ケニア:首都全域でコレラ拡大——MSFが緊急対応

2015年06月03日掲載

コレラ治療センターでMSFの治療を受ける患者たち コレラ治療センターでMSFの治療を受ける患者たち

ケニアコレラが流行している。国境なき医師団(MSF)は、2015年1月から、ケニア保健衛生当局を始めとした諸機関・団体と連携し、治療と感染拡大の防止に力を入れている。公式統計では、半年で47郡のうち10郡に拡大し、72人が亡くなっている。

コレラは適切に治療することで回復が見込める病気だ。ただ、今回の流行地域には首都ナイロビが含まれており、MSFでは、流行が長期化する恐れもあるとみている。

MSFの治療、4200人以上に

ナイロビ市内で感染者を最も多く出しているのは、人の移動が激しく、人口過密な地域だ。コレラは感染力が強く、人の往来で感染が拡大していくため、予断を許さない状況だ。

ケニアでMSFの活動責任者を務めるウィリアム・エヌカンは「ナイロビ市内での流行規模と拡大状況について懸念しています。人口密度が高い上に、スラム地区を含めてほぼ全域に拡散しているからです」と話す。保健省の施設内に設置されたコレラ治療センター(CTC)で活動しているMSFの緊急対応チームは、週平均で200人の患者を診療している。

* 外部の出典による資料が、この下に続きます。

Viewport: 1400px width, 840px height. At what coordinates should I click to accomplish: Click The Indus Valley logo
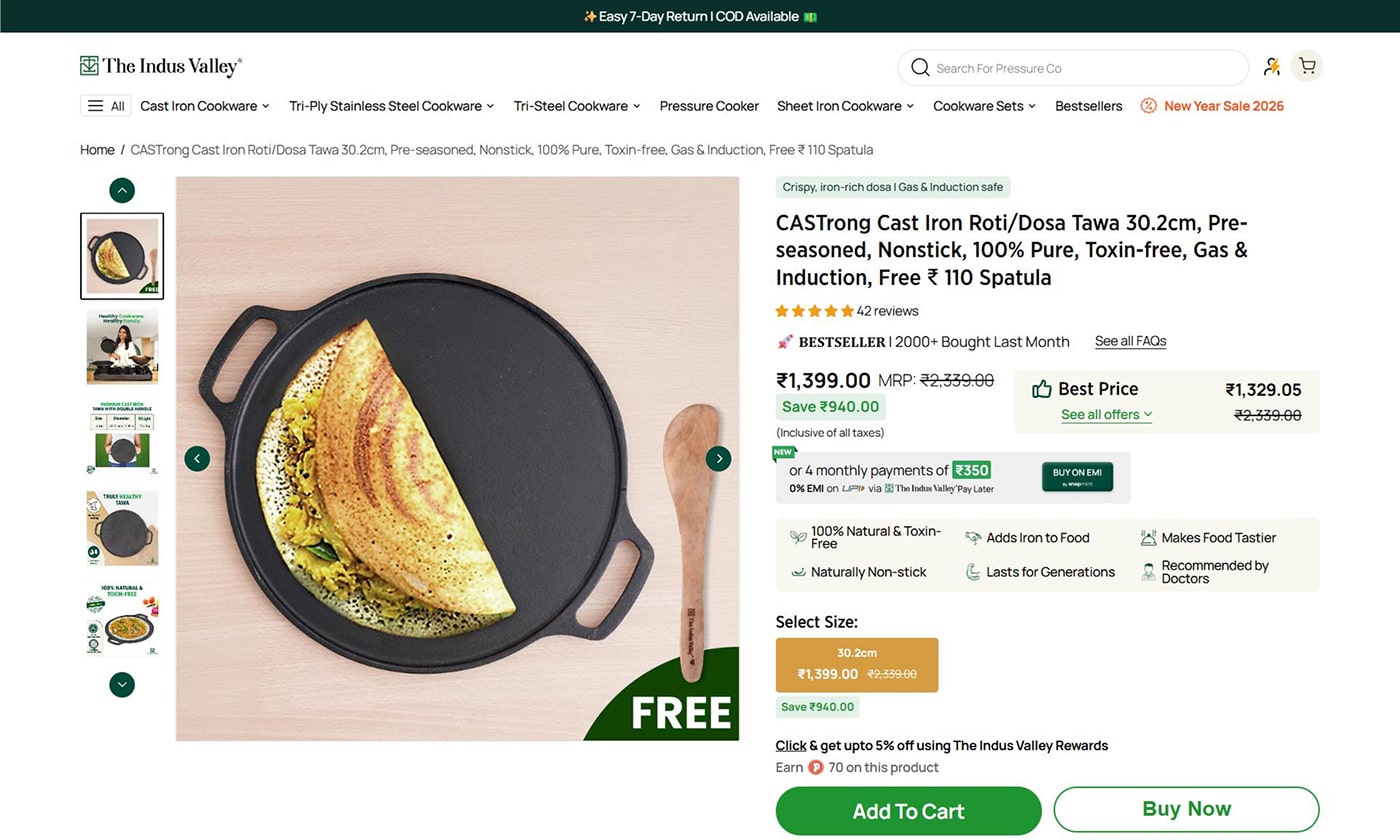[x=161, y=67]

MSFは現在、ナイロビ市内に4ヵ所のコレラ治療ユニット(CTU)を設置している。また、ミゴリ、ホマベイ、ボメト、ナクル、ナイロビ、ムランガ、キアンブ、エンブの8郡にある47ヵ所の施設を支援している。これまでに治療した患者は4200人以上に上る。

さらに、感染制御の徹底と治療の質を確保するため、医療・非医療の両分野のスタッフ計301人を投入している。行政や諸機関・団体に、経口補水液、手袋、石けん、貯水タンクの寄贈も行っている。

MSFはケニアで1987年から活動を続けている。現在は、ナイロビ市内のスラムであるマタレ、キベラ地区で、性暴力被害者への対応、HIV感染者の治療、薬剤耐性結核への対応を行っている。また、キベラでは入院施設を備えた産科病棟の運営や、救急搬送システムの運営を行っている。ホマベイではHIV/エイズの対応プログラムを提供。ダダーブ難民キャンプ群の1つのダガレイでは、1次医療を提供する病院を運営している。